• Dataset extract:
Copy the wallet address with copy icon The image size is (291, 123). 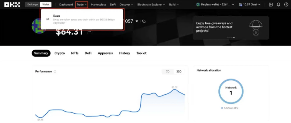(144, 21)
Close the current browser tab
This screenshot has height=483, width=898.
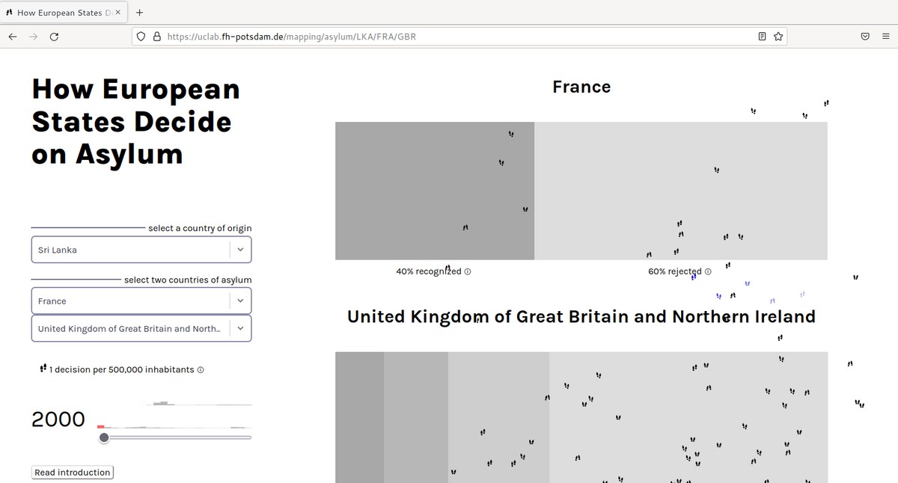(117, 13)
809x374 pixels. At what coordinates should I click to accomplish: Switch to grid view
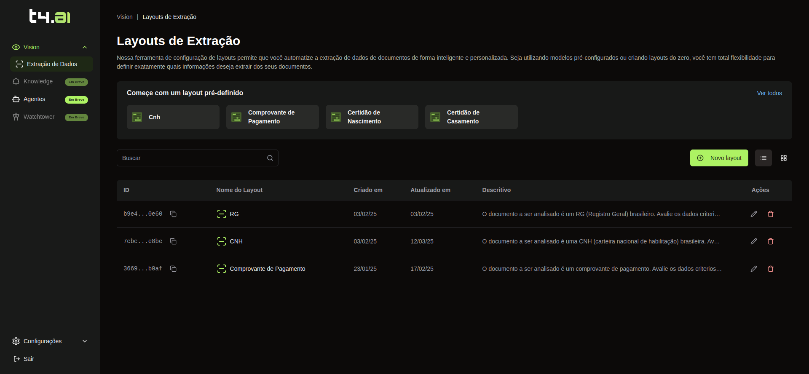784,158
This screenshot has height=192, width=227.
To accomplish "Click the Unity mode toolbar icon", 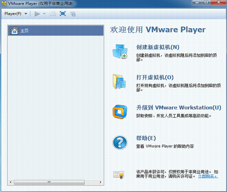I will tap(73, 14).
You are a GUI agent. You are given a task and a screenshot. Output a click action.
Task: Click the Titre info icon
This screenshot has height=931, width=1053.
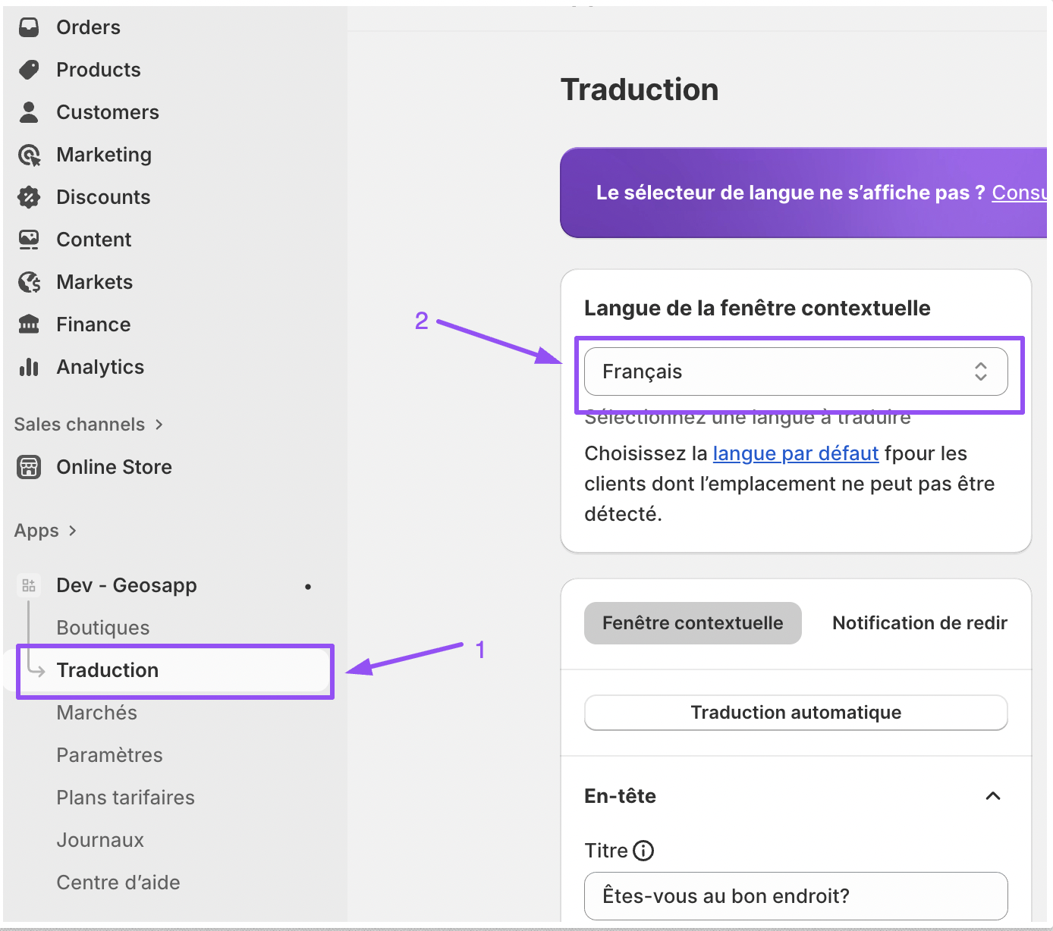click(x=643, y=851)
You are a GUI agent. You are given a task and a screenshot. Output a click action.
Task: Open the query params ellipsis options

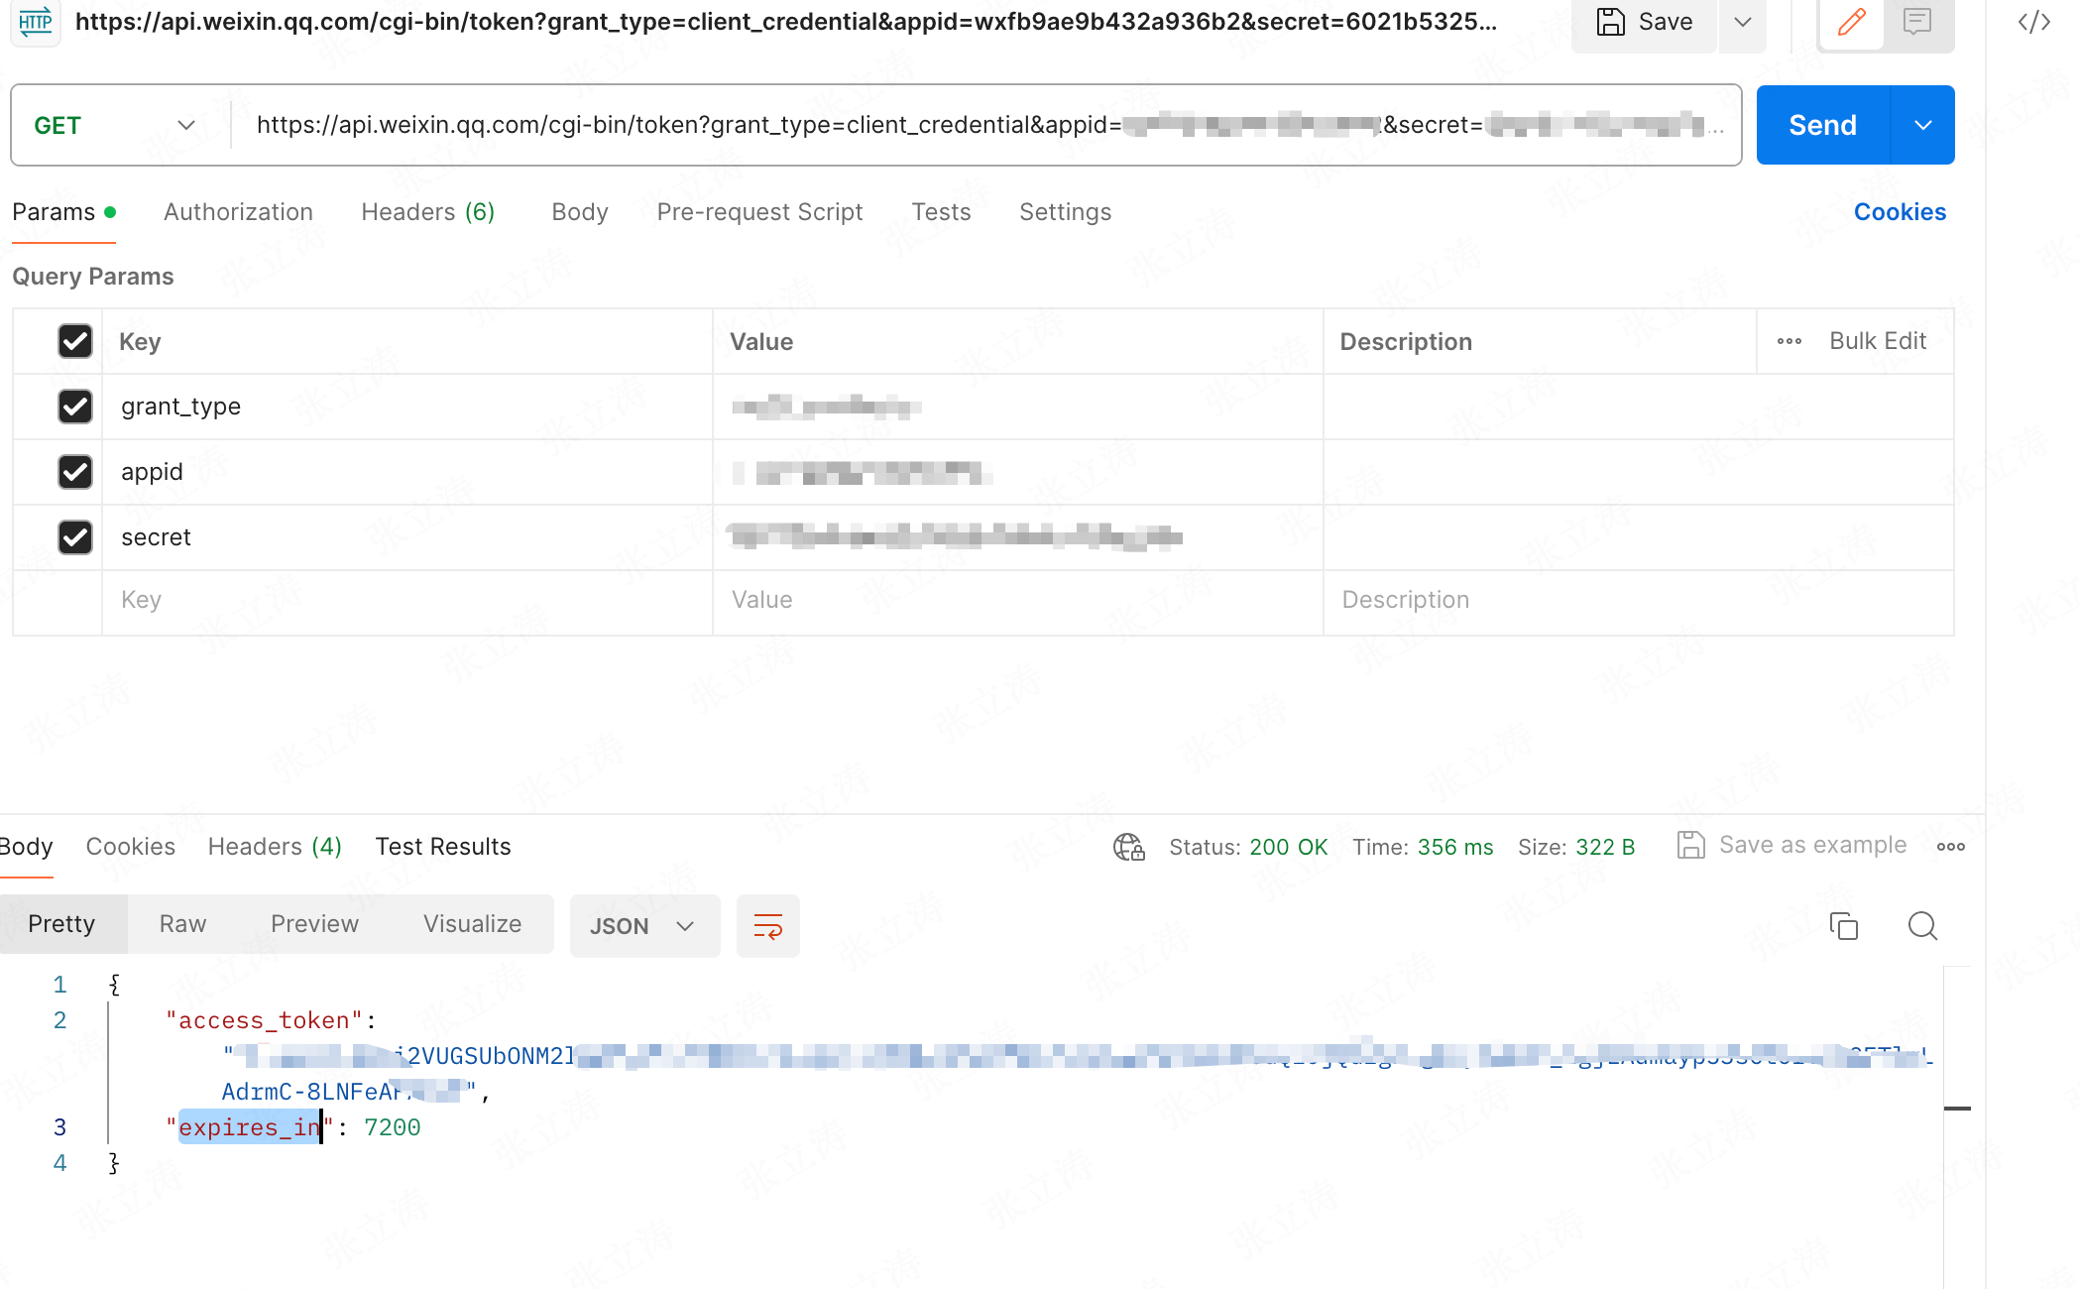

• Aim: Show each line of the records above that contains the word "This", copying every such line in full.

• Complete response:
This screenshot has height=483, width=898.
This screenshot has height=192, width=227.
This screenshot has height=931, width=1053.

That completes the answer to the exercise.